SELECTED EXTRACT:
--

Exploring the role of VpsT in Vibrio cholerae

Vibrio cholerae is an aquatic bacterium and the cause of cholera, an acute and potentially fatal diarrheal infection. Throughout human history cholera has been a significant cause of morbidity and mortality and remains so (particularly for under 5s) in endemic regions or areas devastated by natural disaster or war.
The ability of V. cholerae to switch lifestyles (ie. between a motile planktonic or colonial biofilm state) allows it to adapt to different environmental conditions and persist in aquatic environments between epidemics. In such environments, V. cholerae can colonise alternative hosts (such as fish) or form biofilms on biotic and abiotic chitinous surfaces. The production of vibrio polysaccharide (or VPS, an exopolysaccharide) is necessary for the formation of biofilms, and its production is coordinated by a complex regulatory network that links quorum sensing with the bacterial second messenger cyclic-di-GMP. C-di-GMP is understood to up-regulate the expression of genes involved in biofilm formation and repress virulence in several bacterial pathogens. In V. cholerae the transcriptional regulator VpsT requires c-di-GMP to bind DNA and regulate the expression of vps genes.
Preliminary data from chromatin immunoprecipitation and sequencing (ChIP-seq) experiments suggests that VpsT might bind to and potentially regulate other targets in the genome. This project aims to confirm the interaction of VpsT with these new targets and characterise the activity and function of its interaction, using a combination of biochemical, genetic, molecular biology and bioinformatic techniques. To understand the role of VpsT in controlling lifestyle switching the project will also involve work with zebrafish that serve as a model for host colonisation. Hence, we will determine the role of VpsT and its target genes in mediating colonisation of aquatic environments and the orginisms therein.

--

TASK SET:
1. Copy the VpsT project description from "The ability of" to "of vps genes.", replacing "V. cholerae" with "Vibrio cholerae".
2. Answer these questions from the VpsT project description.
(a) What example of an alternative host for V. cholerae is given?
(b) What does VpsT require in order to bind DNA?
(c) Which organism will serve as a model for host colonisation?

--

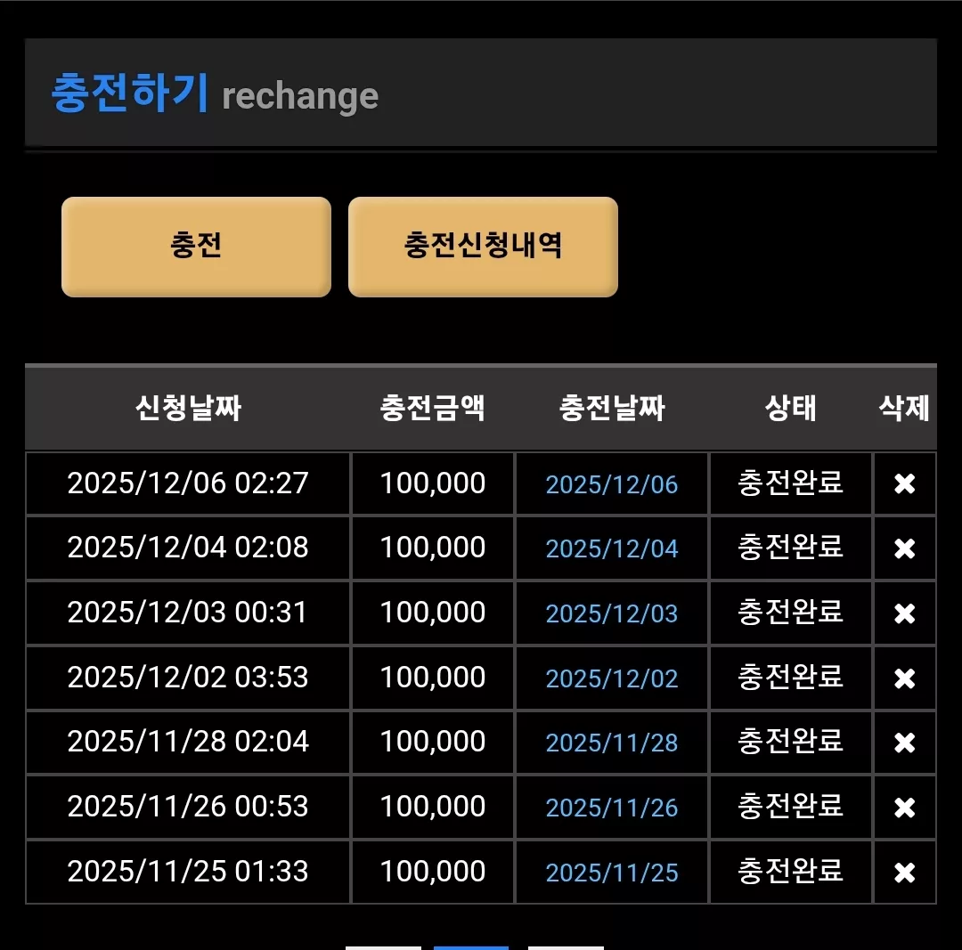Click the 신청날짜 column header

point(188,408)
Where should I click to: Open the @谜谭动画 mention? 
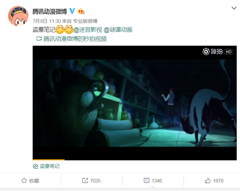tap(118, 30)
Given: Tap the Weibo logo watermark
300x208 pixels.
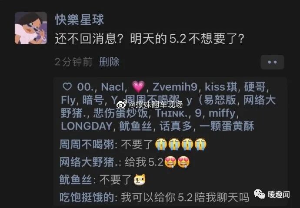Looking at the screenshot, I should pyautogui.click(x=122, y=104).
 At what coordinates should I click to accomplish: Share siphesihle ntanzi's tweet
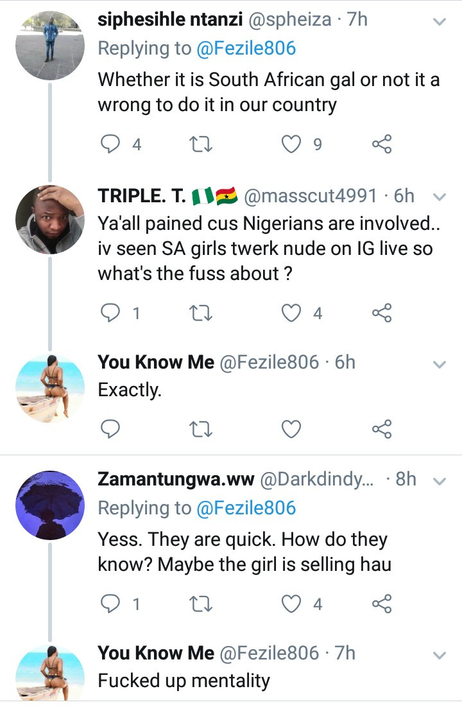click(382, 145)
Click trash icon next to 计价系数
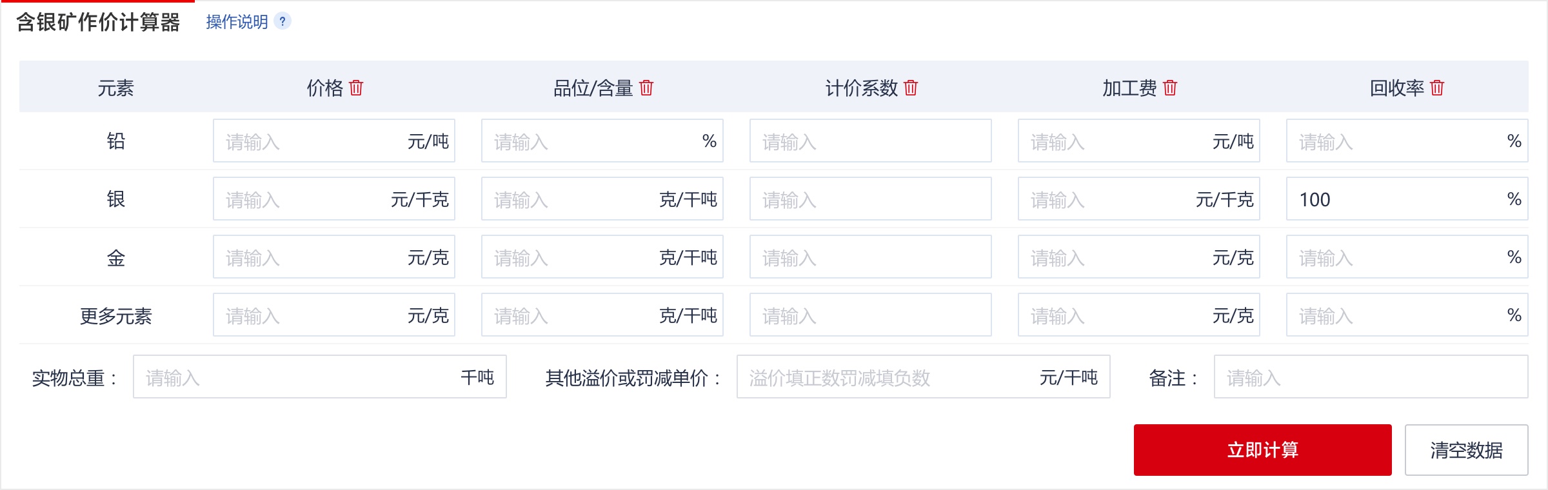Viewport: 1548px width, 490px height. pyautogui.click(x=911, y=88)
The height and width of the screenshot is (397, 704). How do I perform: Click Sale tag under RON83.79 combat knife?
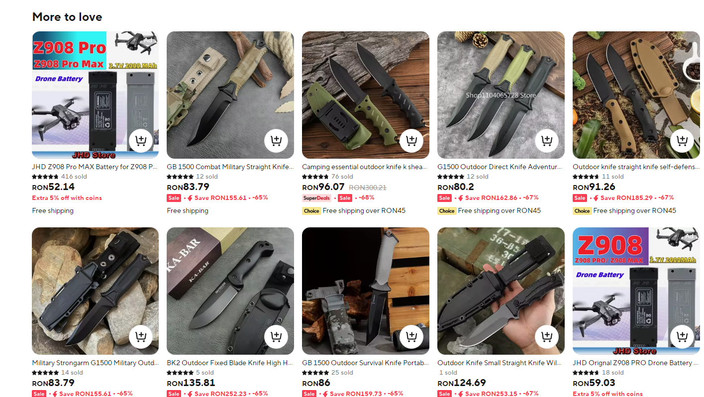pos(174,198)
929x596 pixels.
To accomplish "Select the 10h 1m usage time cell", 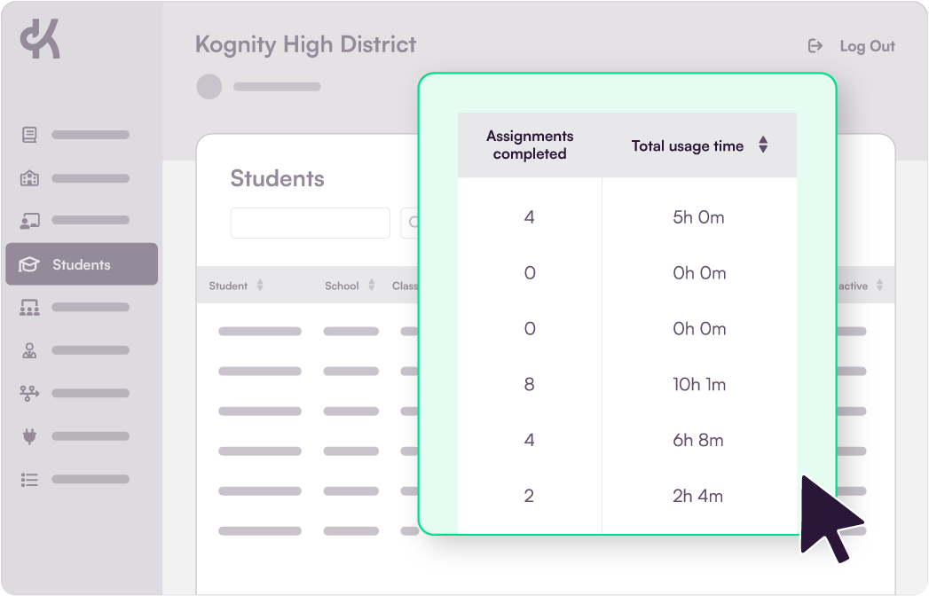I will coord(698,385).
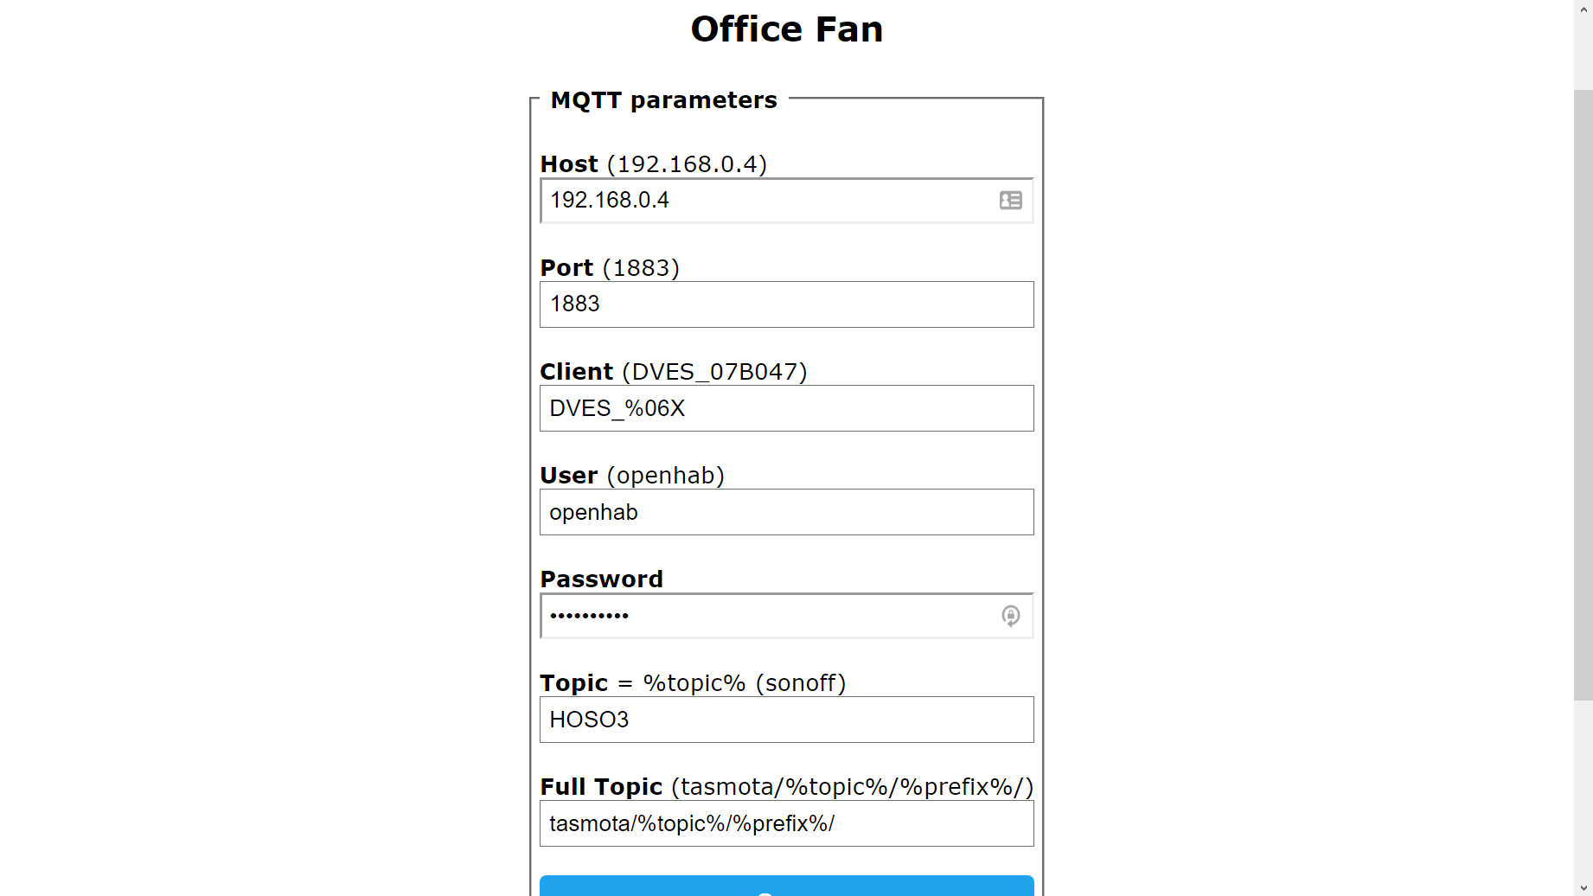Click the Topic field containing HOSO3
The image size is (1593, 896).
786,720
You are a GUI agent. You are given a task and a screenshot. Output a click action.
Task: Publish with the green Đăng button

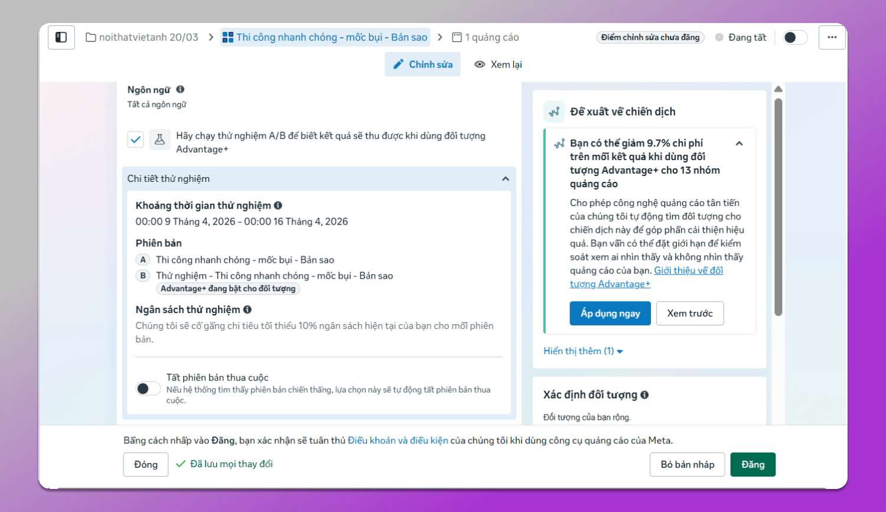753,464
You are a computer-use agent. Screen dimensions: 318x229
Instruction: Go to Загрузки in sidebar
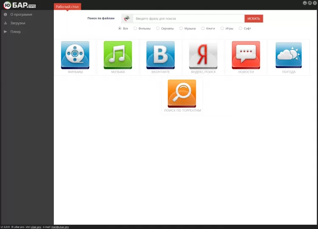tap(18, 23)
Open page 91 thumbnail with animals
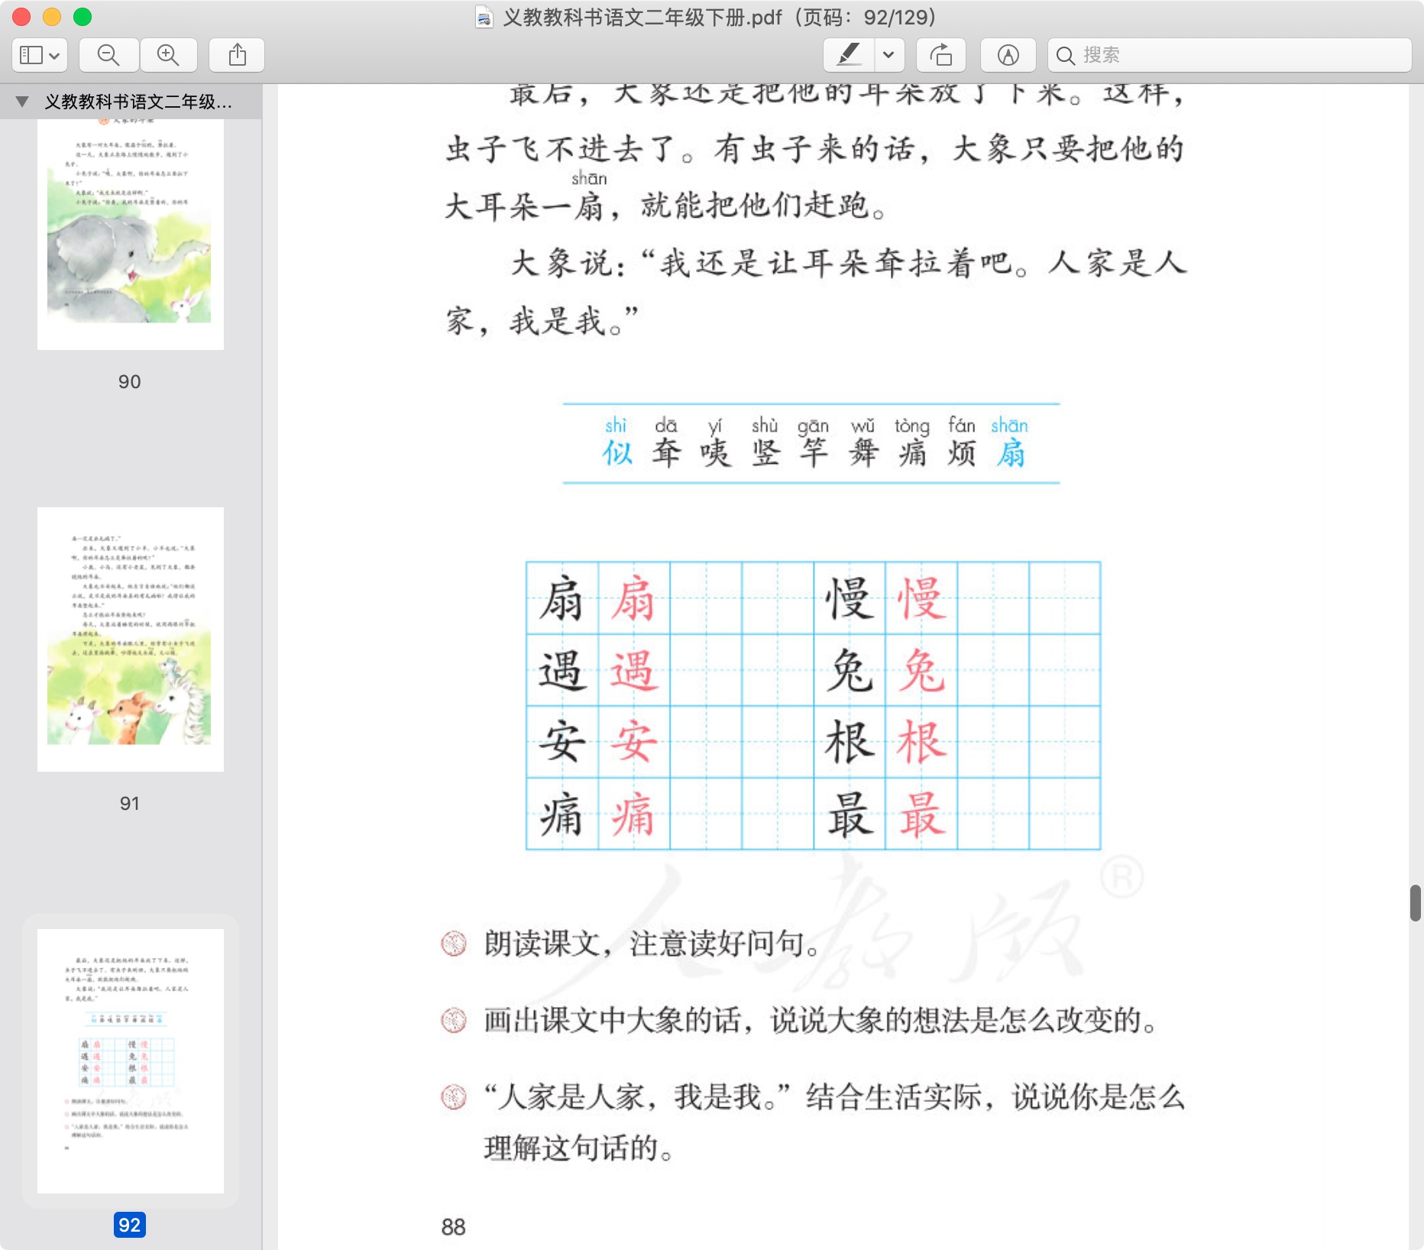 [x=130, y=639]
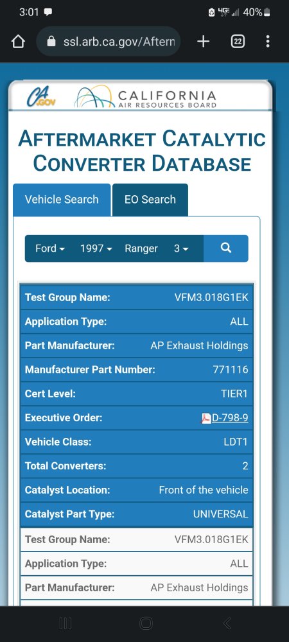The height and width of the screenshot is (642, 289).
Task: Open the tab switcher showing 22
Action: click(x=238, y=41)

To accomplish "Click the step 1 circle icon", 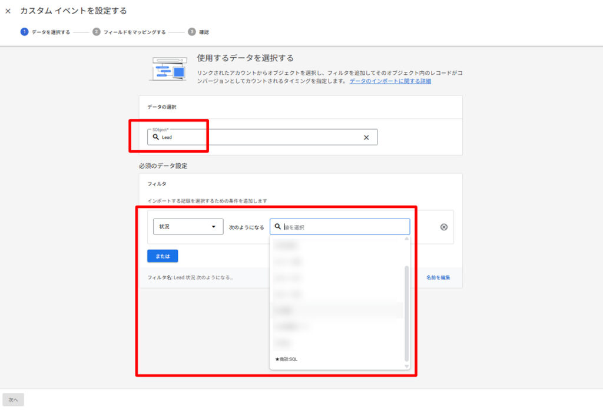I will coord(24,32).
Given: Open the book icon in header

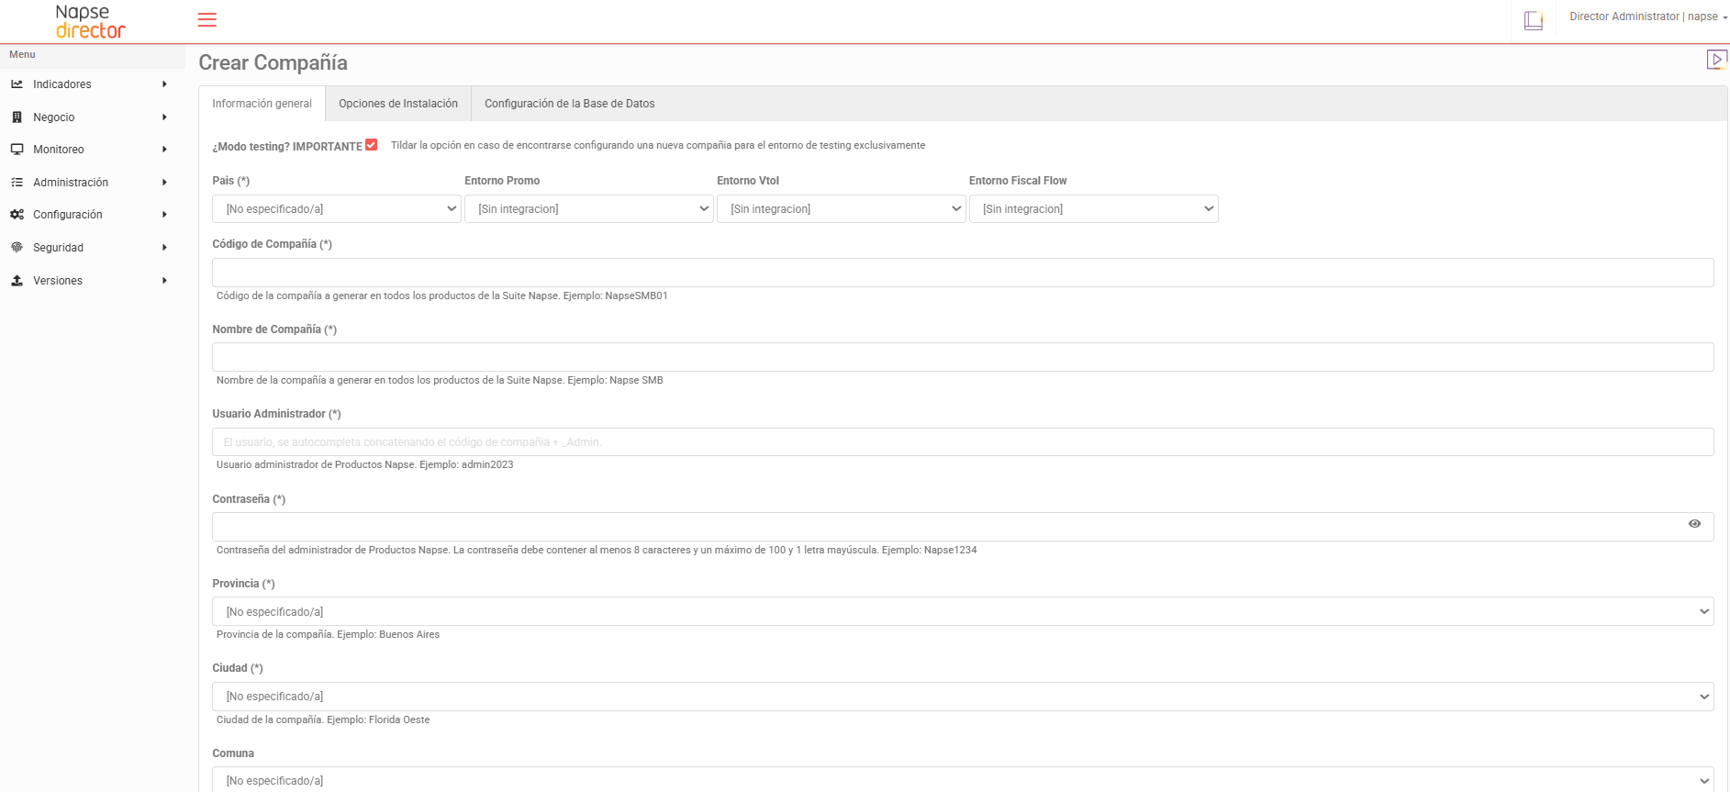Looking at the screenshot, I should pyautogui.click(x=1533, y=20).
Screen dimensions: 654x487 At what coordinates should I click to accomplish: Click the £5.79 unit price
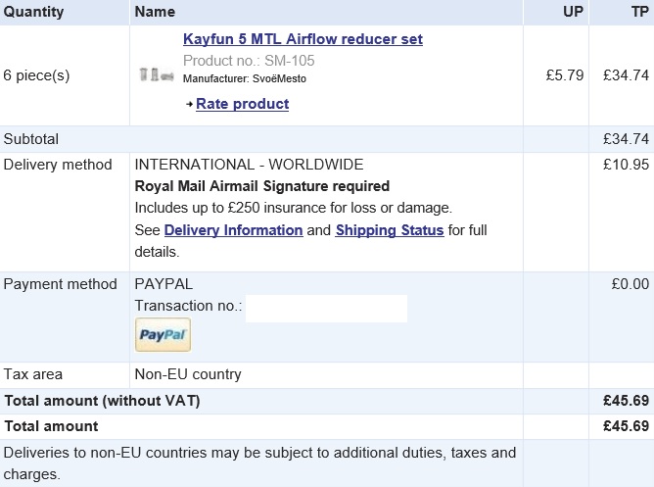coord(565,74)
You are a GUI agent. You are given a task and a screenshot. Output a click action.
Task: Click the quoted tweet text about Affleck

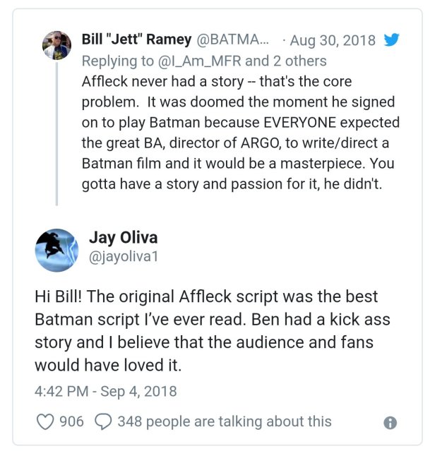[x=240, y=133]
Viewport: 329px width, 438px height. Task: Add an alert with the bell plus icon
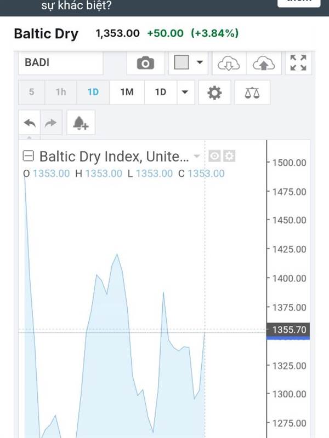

--

SOLUTIONS TO THE PROBLEMS:
1.
The ability of Vibrio cholerae to switch lifestyles (ie. between a motile planktonic or colonial biofilm state) allows it to adapt to different environmental conditions and persist in aquatic environments between epidemics. In such environments, Vibrio cholerae can colonise alternative hosts (such as fish) or form biofilms on biotic and abiotic chitinous surfaces. The production of vibrio polysaccharide (or VPS, an exopolysaccharide) is necessary for the formation of biofilms, and its production is coordinated by a complex regulatory network that links quorum sensing with the bacterial second messenger cyclic-di-GMP. C-di-GMP is understood to up-regulate the expression of genes involved in biofilm formation and repress virulence in several bacterial pathogens. In Vibrio cholerae the transcriptional regulator VpsT requires c-di-GMP to bind DNA and regulate the expression of vps genes.

2.
(a) Fish.
(b) C-di-GMP (cyclic-di-GMP).
(c) Zebrafish.